I looked at him in disbelief. "Your daughter?"
"She would have been thirteen now," he sniveled.
This was definitely not what I had expected him to say, but now that he had told me I realized that it all made sense. I took his hands in mine and caressed them.
"What happened?" I asked.
"She got leukemia," he said, holding his tears back. "She was the same age as Dylan when she died."
He leaned his head against my chest and I embraced him, hoping I would be able to give him at least a little comfort as he let me into an important portion of his life.
"I loved her so much," he said, his voice vibrating in my chest. "We both did. We didn't plan to have a baby but when she was born, it was like I finally understood the meaning of life. And then she got sick and nothing made sense anymore. She was the most amazing little person ever and I kept wondering what we could possibly have done to deserve this."

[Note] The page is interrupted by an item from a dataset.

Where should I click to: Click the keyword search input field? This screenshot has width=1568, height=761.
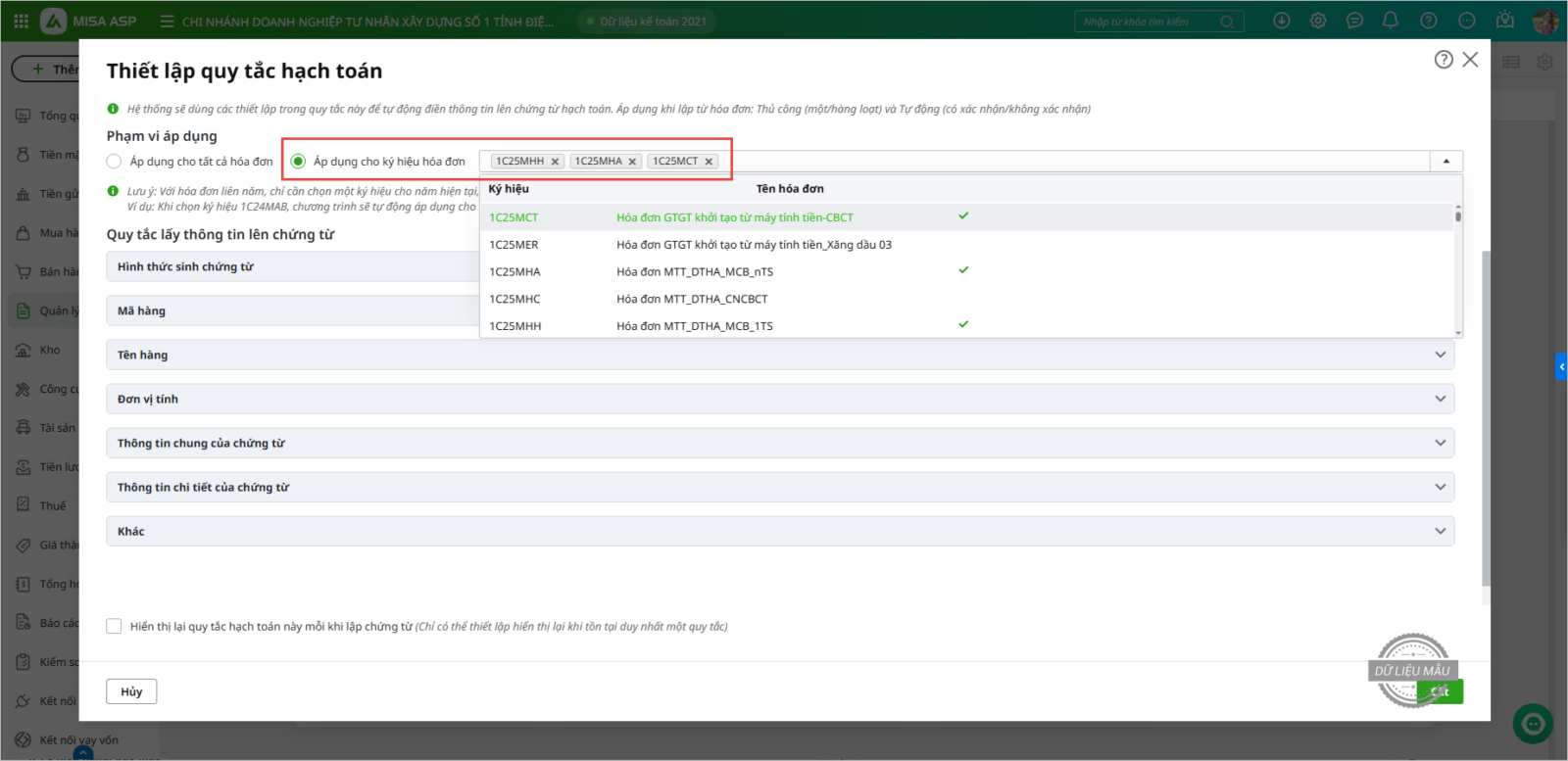pyautogui.click(x=1149, y=22)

I didn't know what to say so I just caressed him and kept listening.
"We spent her last months at the children's hospital," he continued. "We knew she wasn't going to make it but it still felt surreal, you know? When we lost her I decided to become a pediatrician so that I could help other children. I failed him today, Rose. I should have been able to save him."
I gently wiped his tears away with my thumb and stroke his hair.
"Life is really unfair," I admitted. "I'm not even going to pretend to understand why things like this happen. But can you imagine how many lives you have already saved since you became a doctor? It's impossible to have a perfect track record, but I'm sure that Autumn is watching over you and that she is so proud of you. You did everything you could today, and that's all anyone could ask for."
"I don't think I'm ever going to get over this," he said, looking worried. "It changed my life and whenever something reminds me of her, I break down completely. That's why I didn't want to tell you. I'm so messed up, Rose."
"Maybe you're not supposed to get over it," I suggested. "You can't pretend like it never happened. It's okay to be sad or angry, and it's probably just healthy to cry about it from time to time. You just need to find a way of accepting it, a way of coping."
"I can't accept it," he said. "I don't want to. I've never even been to her grave on my own, I just go when Emily does because I have to be strong for her. I hold myself together when I'm with her but I'm afraid of how I would react if I went there alone."
"Maybe you need someone to be strong for you," I insinuated.
Mike didn't answer and I didn't want to push him, so I held him in my arms for a while.
"I have to go talk to his mom, don't I?" he asked.